# TAREFA A REALIZAR
Por favor, reproduza sem nenhuma alteração a parte do texto sobre o trabalho do psicanalista que vai de "O que faz um" a "finita e infinita)".

# TRECHO SELECIONADO
O que faz um Psicanalista? Quem são eles? De quê se alimentam?
- Eduarda Paz

- 10 de jul.
- 3 min de leitura
Atualizado: 15 de out.

"Analistas são pessoas que aprenderam a exercer determinada arte e que paralelamente a isso podem ser pessoas como as outras."
Freud, 1937 (Análise finita e infinita)
Toda vez que conheço alguém novo eu me vejo com dificuldade de explicar com o quê eu trabalho. E não é falta de costume, eu recebo pacientes pra atendimento individual em Psicologia e Psicanálise desde 2015: já vão dez anos nesse fazer. A questão é que o que a Psicanálise propõe é algo tão diferente do que vivemos no cotidiano que chega a ser complicado de explicar pra alguém de fora. Freud chegou a comparar nosso trabalho com o de um arqueólogo; Lacan talvez preferisse comparar ao de um topólogo, mas esse é assunto pra outro dia, de tão minucioso que deve ser. Meu ponto é que a gente (eu) fica um tanto quanto bitolada das ideia quando mergulha muito a fundo em uma área específica, e parece difícil traduzir isso pra um leigo.

# DADOS DO EXERCÍCIO
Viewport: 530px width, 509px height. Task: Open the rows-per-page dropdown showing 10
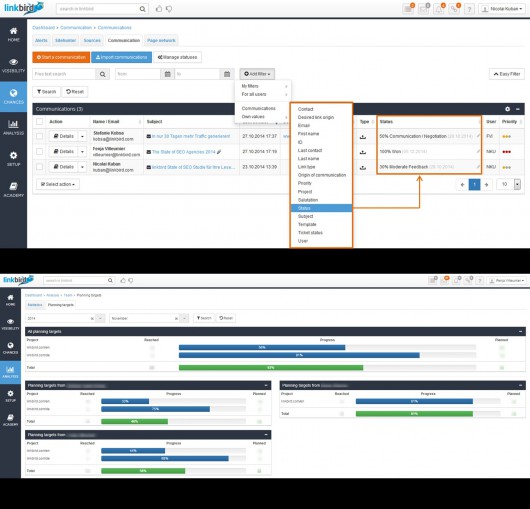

==

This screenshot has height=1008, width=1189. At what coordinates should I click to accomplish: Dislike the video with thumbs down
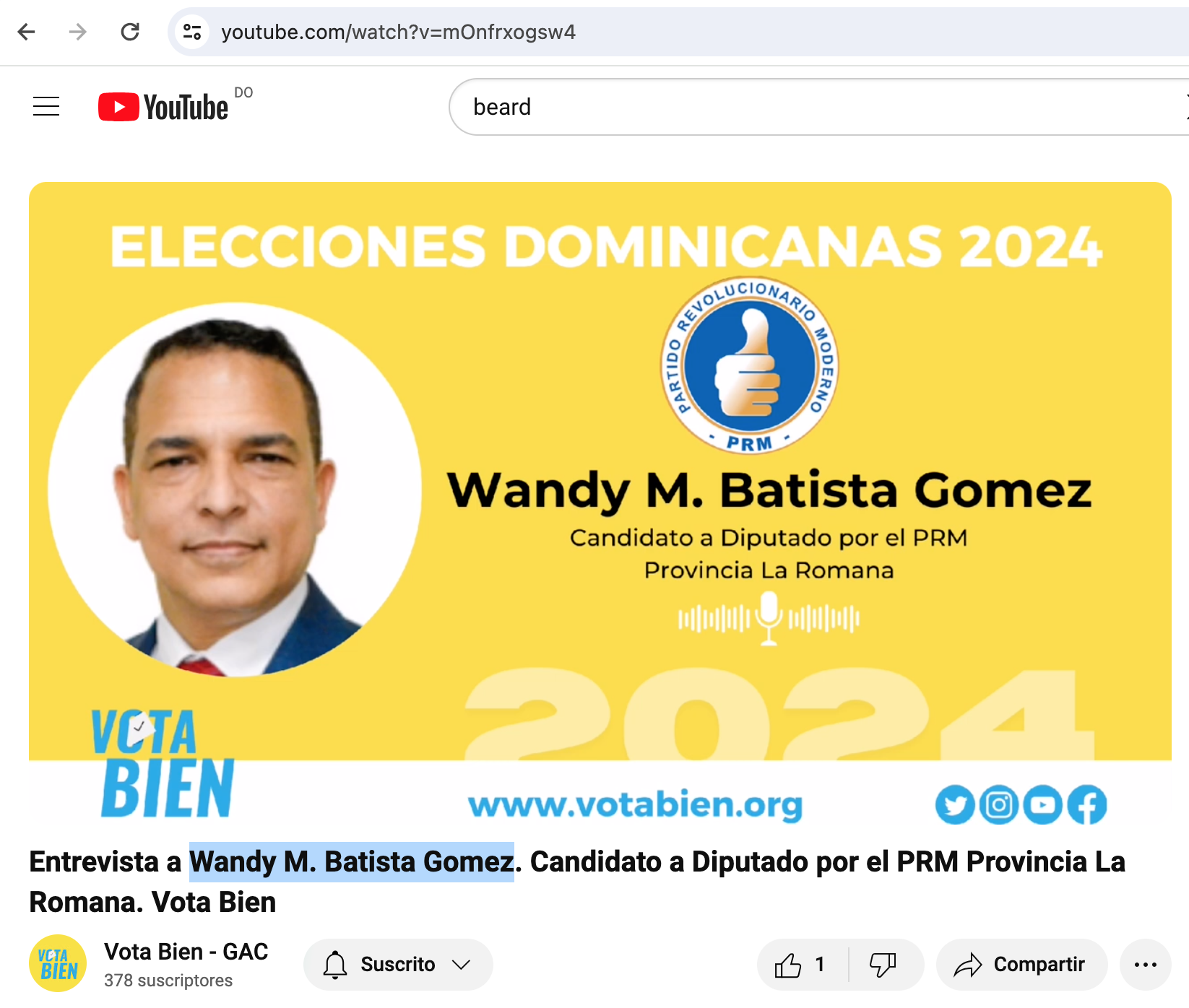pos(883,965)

# EXERCÍCIO RESOLVIDO
O que faz um Psicanalista? Quem são eles? De quê se alimentam?
- Eduarda Paz

- 10 de jul.
- 3 min de leitura
Atualizado: 15 de out.

"Analistas são pessoas que aprenderam a exercer determinada arte e que paralelamente a isso podem ser pessoas como as outras."
Freud, 1937 (Análise finita e infinita)